Could you continue the OctoAI Photo Merge walkthrough from where it stops?

SELECTED PASSAGE:
┌────────

OctoAI Image Gen Solution introduces Photo Merge, allowing you to seamlessly integrate a photo’s subject into high-quality AI-generated output. It eliminates the need to create time-consuming custom facial fine-tunes with numerous tuning images and 15-30 minutes typically associated with SDXL LoRAs. OctoAI's Photo Merge simplifies this process, requiring only 1-4 images and delivering precise results within a few seconds. Businesses can now easily apply GenAI powered imagery for needs ranging from realistic CGI characters, to personalized product recommendations, to digital avatars.
Photo Merge can be accessed through the "transfer_images" parameter within OctoAI’s Image Generation API. This parameter accepts a key-value pair consisting of a trigger word and an array of up to 4 images. It operates exclusively with SDXL models and seamlessly harmonizes with style presets, controlnets, checkpoints, and LoRAs when utilized with SDXL models, thereby amplifying its adaptability and functionality.
In this post, we will walk you through how to use the Photo Merge functionality within OctoAI Image Gen API, utilizing the new transfer_images parameter. We also show how it compares to using custom fine-tuning.
Solution overview
For our use case, we are assuming the role of a Retail Media Marketing & eCommerce Advertising Platform. With access to a real model's photo, our goal is to seamlessly integrate it into a variety of products. First, we'll generate AI-powered images of our human model. For this, we will try both the traditional approach of creating a custom fine-tune with the human model’s images and the new approach of using Photo Merge functionality. We will compare the results and latency of the two approaches. Next, we will create a custom fine-tune for the products our model will represent and lastly, we will showcase the seamless integration of the model’s face with the corresponding product.
Workflow steps
Create a custom facial fine tune of the human model with 10-12 portrait images.
Leverage Photo Merge (transfer_image parameter in OctoAI SDXL Image Gen API) with only 1-4 images of the human model instead of custom facial fine tune created in step 1.
Compare the results between the two approaches.
Create custom fine tunes (SDXL LoRAs) for a retail product.
Integrate the human model images (generated in step 2) with the images of retail product (generated in step 4).
Prerequisites
For this walkthrough, make sure you have generated an OctoAI API token and have it set in your environment. You may use any of our supported languages: Python SDK, Typescript SDK, CLI or curl to avail OctoAI’s Image Generation API. Refer to our API documentation.
Walkthrough
Create custom fine tune (SDXL LoRAs) of a human model: We have taken 10 images of OctoAI’s CEO, Luis Ceze as our tuning image dataset.
Next, we will create a custom fine tune from OctoAI’s WebUI. Navigate to Image Generation → Tuning & Datasets.
Click the ‘+New Tune’ button to begin. Adjust fine-tuning settings and upload your images. This involves selecting a base checkpoint (in our case, default SDXL), assigning a trigger word (to customize images with your subject), and specifying the number of steps. A range of 400 to 1,200 steps generally yields optimal results. Upload the image dataset and submit the fine tuning job.
With 800 steps and 10 tuning images, it will approximately take between 20-30 mins to complete. Once it completes, let’s evaluate the effectiveness of our custom facial fine-tune.

└────────

(Rows from a pointing dataset)
┌────────

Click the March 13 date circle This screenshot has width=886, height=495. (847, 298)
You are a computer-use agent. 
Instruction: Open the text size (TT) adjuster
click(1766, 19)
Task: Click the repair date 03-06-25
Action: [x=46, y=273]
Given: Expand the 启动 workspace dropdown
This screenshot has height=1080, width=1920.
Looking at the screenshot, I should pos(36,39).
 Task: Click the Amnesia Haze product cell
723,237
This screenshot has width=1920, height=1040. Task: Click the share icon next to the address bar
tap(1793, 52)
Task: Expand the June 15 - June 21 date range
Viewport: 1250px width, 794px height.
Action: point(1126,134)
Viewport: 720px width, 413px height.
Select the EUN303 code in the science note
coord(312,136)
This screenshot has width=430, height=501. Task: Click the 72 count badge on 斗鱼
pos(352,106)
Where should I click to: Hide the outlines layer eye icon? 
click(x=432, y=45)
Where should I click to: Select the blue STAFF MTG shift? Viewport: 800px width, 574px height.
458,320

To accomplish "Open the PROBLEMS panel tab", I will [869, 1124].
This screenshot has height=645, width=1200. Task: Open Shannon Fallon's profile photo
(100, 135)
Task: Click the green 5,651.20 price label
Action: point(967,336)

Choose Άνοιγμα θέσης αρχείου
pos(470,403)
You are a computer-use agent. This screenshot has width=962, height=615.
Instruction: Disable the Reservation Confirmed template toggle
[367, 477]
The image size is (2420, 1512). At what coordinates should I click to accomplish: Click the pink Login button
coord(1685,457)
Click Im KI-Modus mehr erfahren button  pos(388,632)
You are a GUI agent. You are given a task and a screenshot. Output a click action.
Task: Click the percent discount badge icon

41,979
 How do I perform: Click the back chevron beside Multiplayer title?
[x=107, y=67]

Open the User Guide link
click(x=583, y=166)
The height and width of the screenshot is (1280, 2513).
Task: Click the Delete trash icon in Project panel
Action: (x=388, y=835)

└────────

EXERCISE OUTPUT:
Navigate to Image Generation → Image Tools and click on Text to Image tile card. Here, let’s use the following parameters:
It's evident that the output images don't entirely resemble our tuning dataset's human model, Luis Ceze. While the man in the output bears some resemblance to the tuning dataset, he doesn't closely resemble Luis.
Achieving a closer resemblance would require a larger tuning dataset (64-100 images) and/or increasing the number of steps, which would be both time and cost-intensive and not scalable.
Utilize Photo Merge feature: Let’s now try the new Photo Merge feature and compare the output results from both approaches. We’ll use the transfer_image parameter in OctoAI’s Image Gen API to show case this functionality.
Let us start with uploading 4 images of our human model — Luis Ceze.
Next, we utilize the transfer_images={"triggerword": list of images} parameter within the payload of OctoAI’s SDXL Image Gen API at https://image.octoai.run/generate/sdxl
.
In the given example, we employ the trigger word ‘luis’ and link it with the dataset comprising the four images mentioned earlier. Subsequently, we structure the prompt to incorporate the trigger word.
Prompt: A man luis sitting in a coffee shop.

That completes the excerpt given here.